The contract to build a long-range strike bomber is expected to be worth around $80 billion to the winner in coming decades. GAO is due to rule on the issue by Feb. 16, 2016.
“We had a very deliberate process. We took our time,” James said. “It was key that we do it correctly and we believe that we did do it correctly.”
James said the Air Force’s decision was subject to several reviews before being announced, including one carried out by the Department of Defense and a separate legal review.
Boeing and Lockheed, the Pentagon’s two largest suppliers who worked as a team on the bid, said last week they believed the Air Force process was “fundamentally flawed” and did not properly evaluate the relative or comparative risk of the competing bids.
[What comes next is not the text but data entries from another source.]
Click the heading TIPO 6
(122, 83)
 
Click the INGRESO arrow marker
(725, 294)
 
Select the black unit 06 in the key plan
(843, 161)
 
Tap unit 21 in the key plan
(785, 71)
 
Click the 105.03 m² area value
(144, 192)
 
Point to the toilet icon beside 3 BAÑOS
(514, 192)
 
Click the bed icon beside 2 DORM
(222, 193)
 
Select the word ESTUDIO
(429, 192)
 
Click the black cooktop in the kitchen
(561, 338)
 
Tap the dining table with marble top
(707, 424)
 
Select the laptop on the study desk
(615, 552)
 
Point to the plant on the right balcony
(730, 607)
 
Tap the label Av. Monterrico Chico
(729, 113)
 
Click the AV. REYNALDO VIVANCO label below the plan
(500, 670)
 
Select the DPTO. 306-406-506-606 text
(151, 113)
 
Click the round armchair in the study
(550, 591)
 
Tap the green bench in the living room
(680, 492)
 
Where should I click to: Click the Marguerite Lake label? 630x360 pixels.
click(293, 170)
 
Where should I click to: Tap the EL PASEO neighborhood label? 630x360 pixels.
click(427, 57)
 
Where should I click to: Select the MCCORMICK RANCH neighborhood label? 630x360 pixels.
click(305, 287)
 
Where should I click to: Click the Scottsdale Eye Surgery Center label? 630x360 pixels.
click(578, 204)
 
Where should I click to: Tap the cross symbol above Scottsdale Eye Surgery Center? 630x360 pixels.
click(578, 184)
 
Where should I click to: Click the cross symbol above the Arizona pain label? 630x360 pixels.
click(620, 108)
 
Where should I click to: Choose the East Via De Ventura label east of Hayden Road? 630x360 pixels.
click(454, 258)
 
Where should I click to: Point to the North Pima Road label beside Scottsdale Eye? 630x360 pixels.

They said they were concerned about the Air Force’s use of cost data from earlier bomber programs to assess the pricing of the planes, devaluing innovations and new manufacturing processes implemented in recent years, sources said at the time.
Analysts had widely expected that whoever lost out on the deal, either Boeing and Lockheed or Northrop, would protest the award, given its size and a dearth of other large-scale U.S. arms programs in coming years.
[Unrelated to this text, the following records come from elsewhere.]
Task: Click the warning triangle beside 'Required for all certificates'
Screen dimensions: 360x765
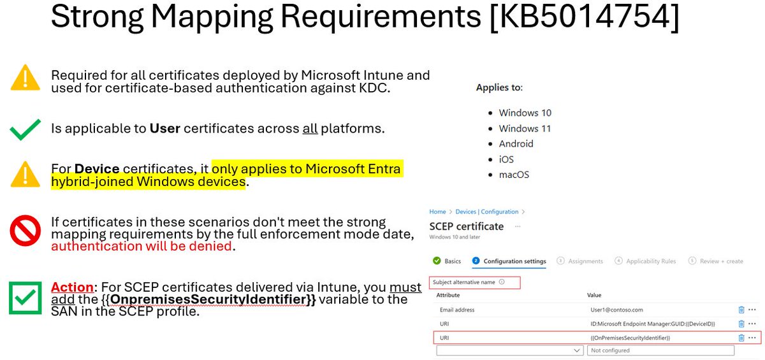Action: pos(26,79)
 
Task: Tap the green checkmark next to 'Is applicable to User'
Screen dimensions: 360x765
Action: pos(26,129)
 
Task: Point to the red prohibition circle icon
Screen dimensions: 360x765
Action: pos(26,231)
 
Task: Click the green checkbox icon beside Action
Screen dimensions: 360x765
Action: pos(26,298)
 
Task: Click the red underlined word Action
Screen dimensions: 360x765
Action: pos(72,287)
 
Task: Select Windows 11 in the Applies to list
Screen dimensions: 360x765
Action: pos(525,128)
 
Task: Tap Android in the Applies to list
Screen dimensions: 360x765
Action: pos(516,143)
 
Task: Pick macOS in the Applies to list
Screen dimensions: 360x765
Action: pos(514,175)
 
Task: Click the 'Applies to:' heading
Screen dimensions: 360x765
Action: pos(499,87)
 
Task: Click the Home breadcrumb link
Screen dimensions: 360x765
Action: pos(437,212)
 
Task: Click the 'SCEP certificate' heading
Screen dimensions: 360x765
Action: pos(466,226)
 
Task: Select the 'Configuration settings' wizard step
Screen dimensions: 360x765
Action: pos(514,261)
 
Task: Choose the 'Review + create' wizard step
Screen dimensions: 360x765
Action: pos(720,261)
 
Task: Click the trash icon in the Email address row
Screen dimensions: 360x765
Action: pos(741,310)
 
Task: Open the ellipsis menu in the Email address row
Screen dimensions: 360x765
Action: pos(753,310)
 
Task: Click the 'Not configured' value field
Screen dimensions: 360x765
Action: pos(661,350)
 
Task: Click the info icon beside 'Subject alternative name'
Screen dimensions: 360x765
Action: pos(502,282)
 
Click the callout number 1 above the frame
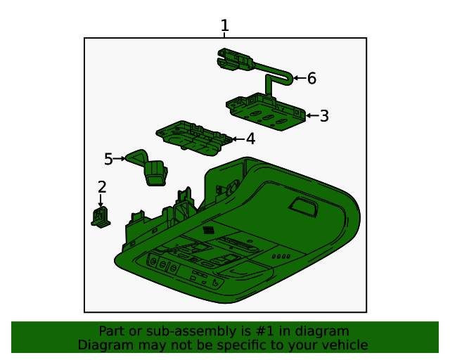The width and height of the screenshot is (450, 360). [x=225, y=25]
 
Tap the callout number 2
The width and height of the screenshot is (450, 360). [x=102, y=187]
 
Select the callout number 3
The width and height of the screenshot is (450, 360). [x=324, y=116]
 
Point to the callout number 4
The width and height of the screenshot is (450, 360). [x=251, y=139]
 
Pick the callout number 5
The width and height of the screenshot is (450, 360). [x=108, y=159]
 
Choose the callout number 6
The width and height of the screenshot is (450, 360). [x=311, y=78]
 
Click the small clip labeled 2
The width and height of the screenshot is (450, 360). [x=101, y=217]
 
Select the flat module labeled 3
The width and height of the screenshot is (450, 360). [x=266, y=112]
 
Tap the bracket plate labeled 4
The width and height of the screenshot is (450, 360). [x=194, y=138]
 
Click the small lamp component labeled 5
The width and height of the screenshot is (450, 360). [x=148, y=167]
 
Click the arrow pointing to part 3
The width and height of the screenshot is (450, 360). [x=312, y=116]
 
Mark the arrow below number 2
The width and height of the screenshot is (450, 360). [x=101, y=200]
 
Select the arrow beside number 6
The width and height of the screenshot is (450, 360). [x=300, y=78]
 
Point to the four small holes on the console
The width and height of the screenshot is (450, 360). [x=281, y=257]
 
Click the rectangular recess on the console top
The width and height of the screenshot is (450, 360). [x=304, y=207]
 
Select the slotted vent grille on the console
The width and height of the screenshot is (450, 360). [x=209, y=230]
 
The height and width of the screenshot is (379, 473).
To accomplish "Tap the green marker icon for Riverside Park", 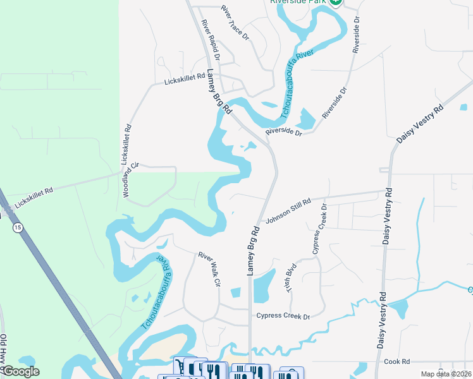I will tap(335, 2).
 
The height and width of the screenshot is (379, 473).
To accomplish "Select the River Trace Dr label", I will tap(235, 23).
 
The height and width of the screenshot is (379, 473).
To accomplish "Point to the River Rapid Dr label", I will tap(210, 39).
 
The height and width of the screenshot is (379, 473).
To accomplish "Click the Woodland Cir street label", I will tap(130, 181).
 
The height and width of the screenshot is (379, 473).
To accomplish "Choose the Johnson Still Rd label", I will tap(288, 211).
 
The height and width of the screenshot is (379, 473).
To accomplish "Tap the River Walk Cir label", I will tap(209, 270).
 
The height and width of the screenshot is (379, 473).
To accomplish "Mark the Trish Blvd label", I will tap(292, 277).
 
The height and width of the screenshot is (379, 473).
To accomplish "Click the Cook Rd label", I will tap(397, 361).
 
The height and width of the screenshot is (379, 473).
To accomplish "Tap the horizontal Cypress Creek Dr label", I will tap(283, 316).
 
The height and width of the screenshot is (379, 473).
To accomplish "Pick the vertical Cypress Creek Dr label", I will tap(320, 229).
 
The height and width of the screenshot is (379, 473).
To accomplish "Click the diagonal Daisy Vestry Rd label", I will tap(421, 123).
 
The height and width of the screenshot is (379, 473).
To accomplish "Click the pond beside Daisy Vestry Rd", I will tap(399, 309).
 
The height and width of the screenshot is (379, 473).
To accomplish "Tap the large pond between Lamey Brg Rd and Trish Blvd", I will tap(264, 285).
James told reporters that historical cost data was part of the process, but other factors also played a role. “It was more complex than that. It wasn’t that and that alone,” she said.
James said the decision was subject to a variety of peer reviews and was informed by several independent cost estimates.
“Independent cost estimators, particularly when you go to multiple sources .... they do have this pesky thing called data and facts on their side more often than not,” she said. “We’ll just have to see where the GAO comes out.”